My Likert scale is missing data (Skipped Questions). If only 1 - 2 variable items are missing, can I still use the remaining data for that case to reach a final score (by weighting?, Mean? etc)
I would not delecte observations but impute. For a simple and quick solution, use single imputation, e.g. random hot-deck. When you are interested in proper inference statistics, you should think of a multiple imputation approach. R packages VIM, mice or mi might be your friend.
If less than 20% of the responses are missing, I would still compute the mean for the responses. In the methods section for the publication, be sure to mention that you computed the scale, provided that 80% or more of the responses were present.
Good question. I would suggest Imputation and then contrasting the results with a complete case analysis (listwise deletion). Plenty theory on why available case analysis (pairwise deletion) is a poor choice. An undifferentiated random hot deck is okay if missingness is rather low. I would however recommend a nearest neighbor hot deck, in which you substitute the missing values in one object with those in another. Selection of the donor can be done by a simple distance function or within clusters. Certainly a regression imputation is also possible. MCMC can be hard to understand and thus to explain in a paper.
There are many pieces of literature that deal with missing data. Some of the more common ones include:
Enders, C. (2010) Applied Missing Data Analysis. Guilford Press: London.
Little, R.J.A. and Rubin, D.B. (2002) Statistical Analysis with Missing Data. Wiley: Hoboken.
Best to make every effort to avoid missing data on the collected survey, even if it means calling the respective respondents for the missing information. Some statistical programs would include only items with complete information in the analysis. If the program allows, I would use imputation and a good idea to report both results -- before and after imputation.

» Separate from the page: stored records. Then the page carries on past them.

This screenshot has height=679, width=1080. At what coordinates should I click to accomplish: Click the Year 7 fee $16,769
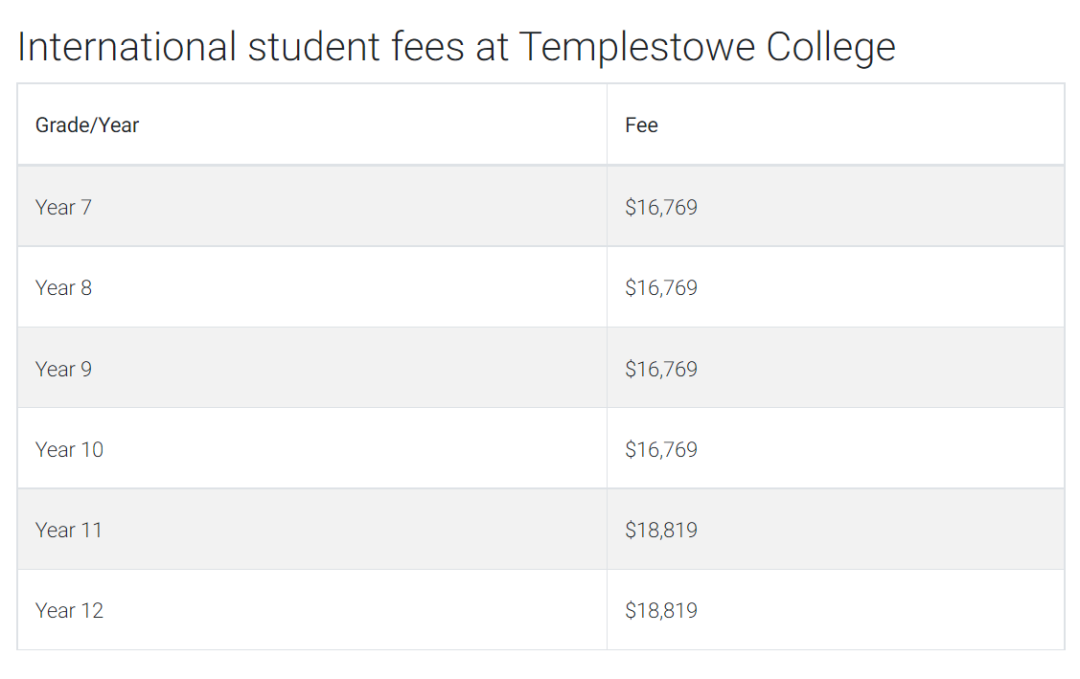tap(661, 207)
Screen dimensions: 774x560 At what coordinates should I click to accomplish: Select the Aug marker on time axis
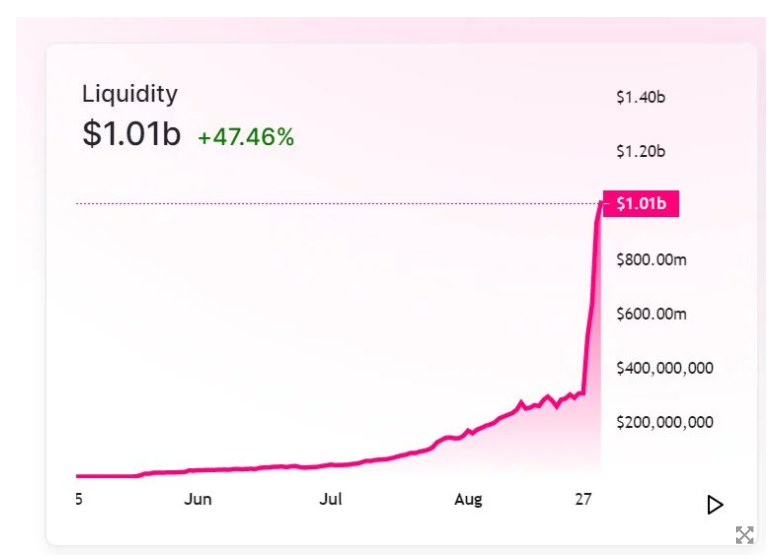tap(468, 499)
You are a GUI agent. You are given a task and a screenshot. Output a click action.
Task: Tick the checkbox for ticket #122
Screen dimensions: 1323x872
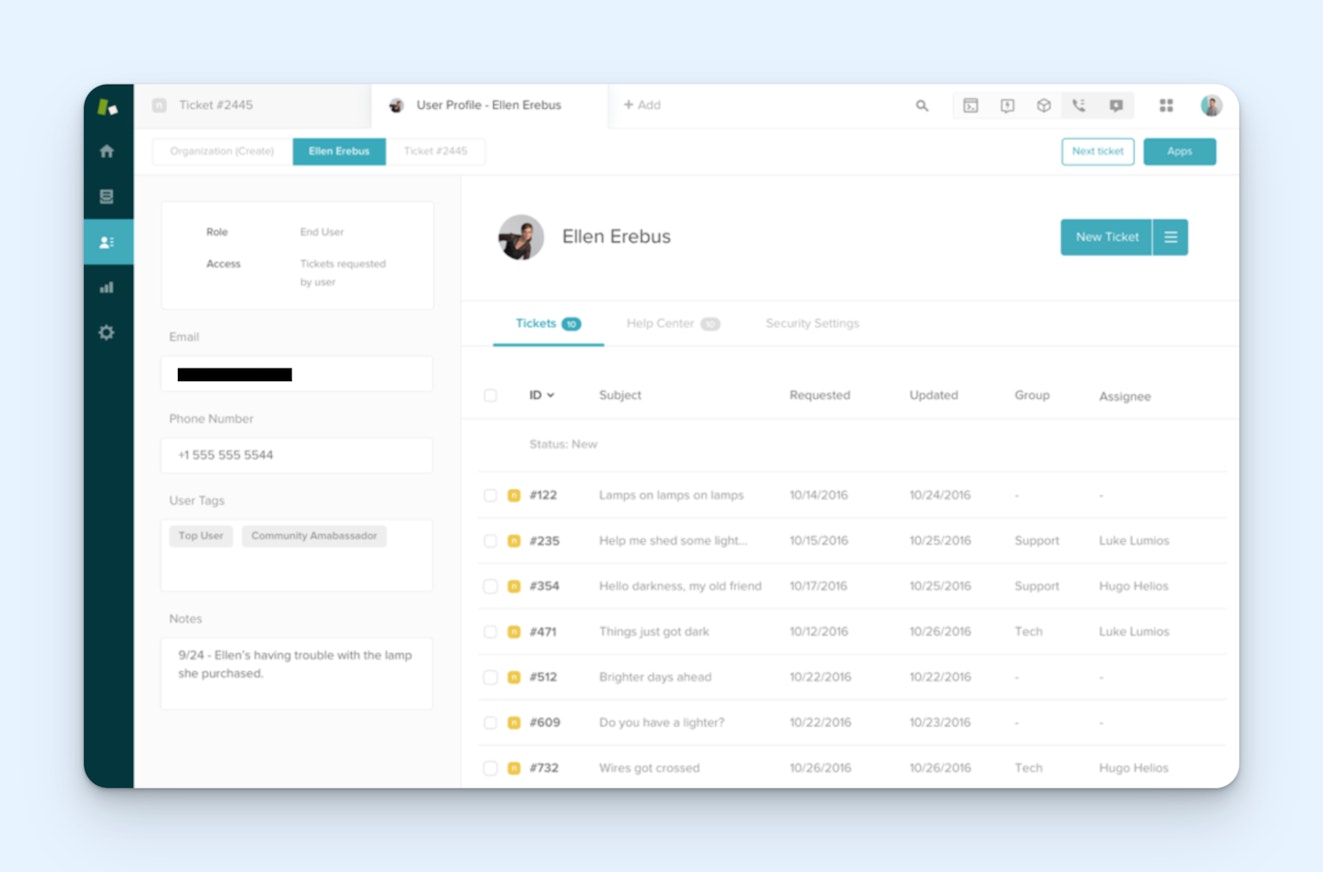(490, 496)
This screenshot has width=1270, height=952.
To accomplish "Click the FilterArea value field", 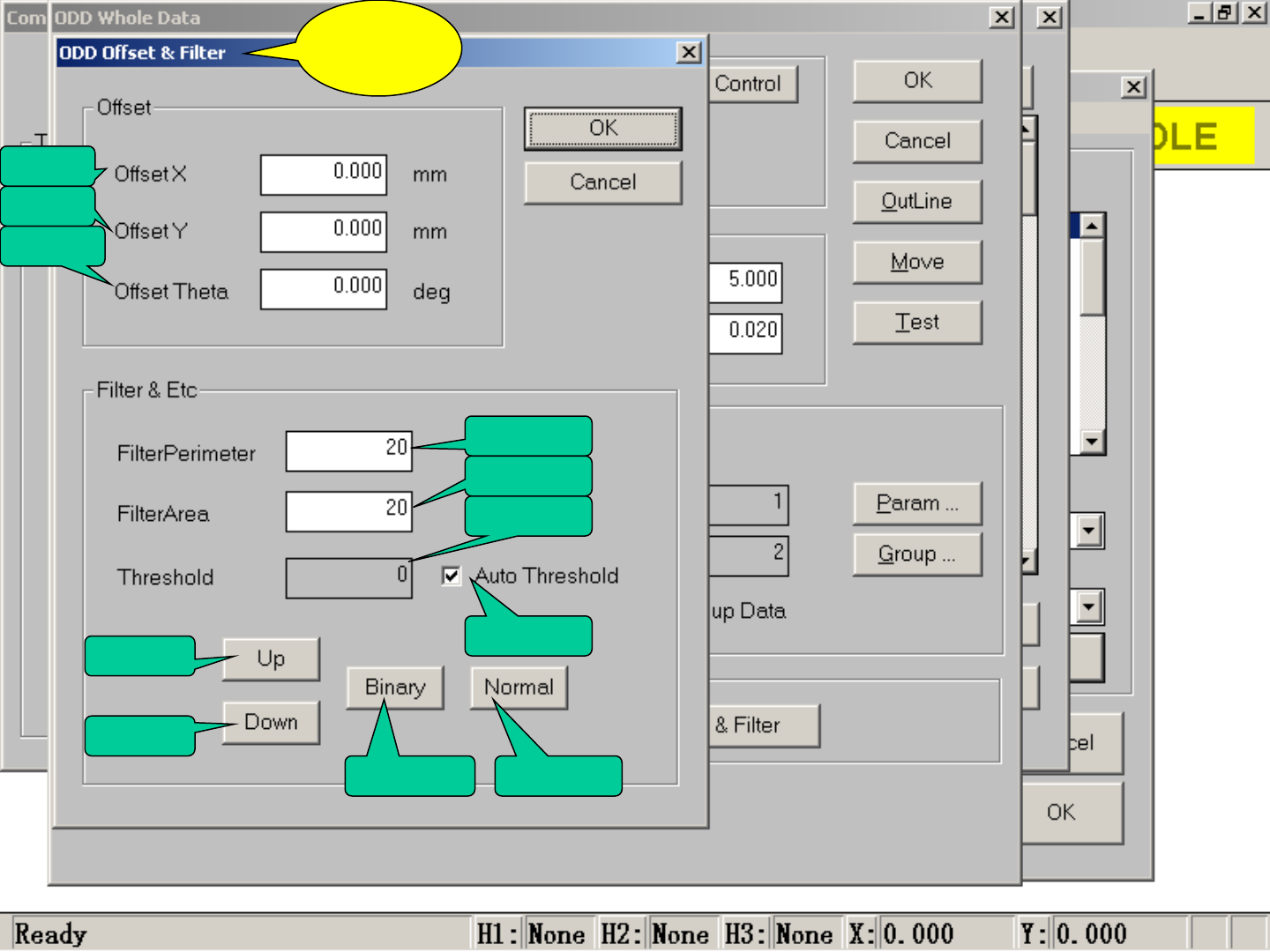I will coord(348,511).
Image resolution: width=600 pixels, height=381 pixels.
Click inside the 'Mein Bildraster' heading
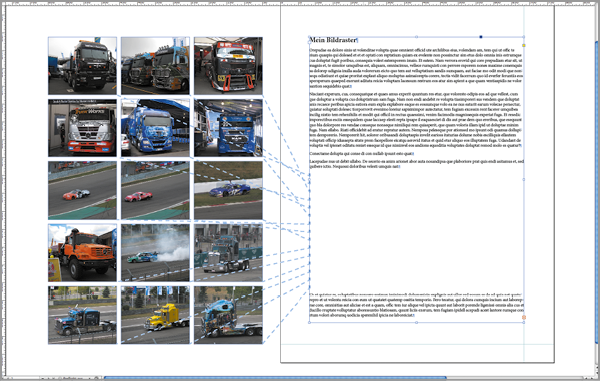click(x=333, y=40)
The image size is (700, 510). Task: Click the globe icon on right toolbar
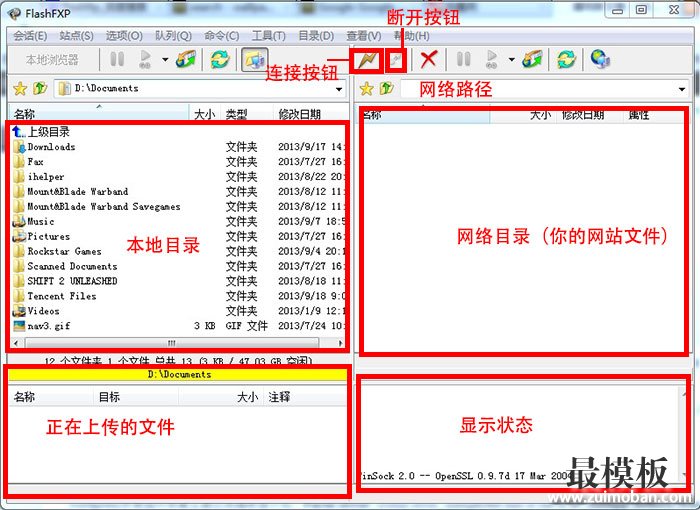coord(599,59)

To decide the best method of recovering lost data is necessary to answer three questions:
What is the percentage of missing data?
How have lost data: Missing Completely At Random (MCAR) or Not Missing at Random (NMAR) ?. In the first case the data is lost at random and in the second case the loss is biased to one side of the distribution. The best situation is that data were MCAR. However, social and psychological studies it is normal that the loss is NMAR. For example with an item such as "I am a good student," students tend not to answer are precisely those who have more difficulties. In this case the data tends to get lost in the bottom of the distribution of the variable "academic performance". In such situations (lost NMAR) is not a good decision to replace the missing data by the mean of scale. You probably unduly overestimate the average population.
Do you have incomplete data or missing data? Let me explain. Suppose you have 5 Likert items to measure a psychological construct. Suppose a person responds to 3 items and unresponsive 2 items. In this case you have incomplete data. Instead the person answering the questionnaire does not answer your any of the 5 items would be before a lost data.
Depending on your answers to the 3 questions you've got several options to choose from.
Our group has compared different methods for recovering missing data. Unfortunately our work is in Spanish ... We compared seven methods to recover lost data: listwise deletion, replacement by the mean of the scale, by the item mean, mean the subject, the subject corrected mean, multiple regression, and Expectation-Maximization (EM ). They all have advantages and disadvantages but some are better than others.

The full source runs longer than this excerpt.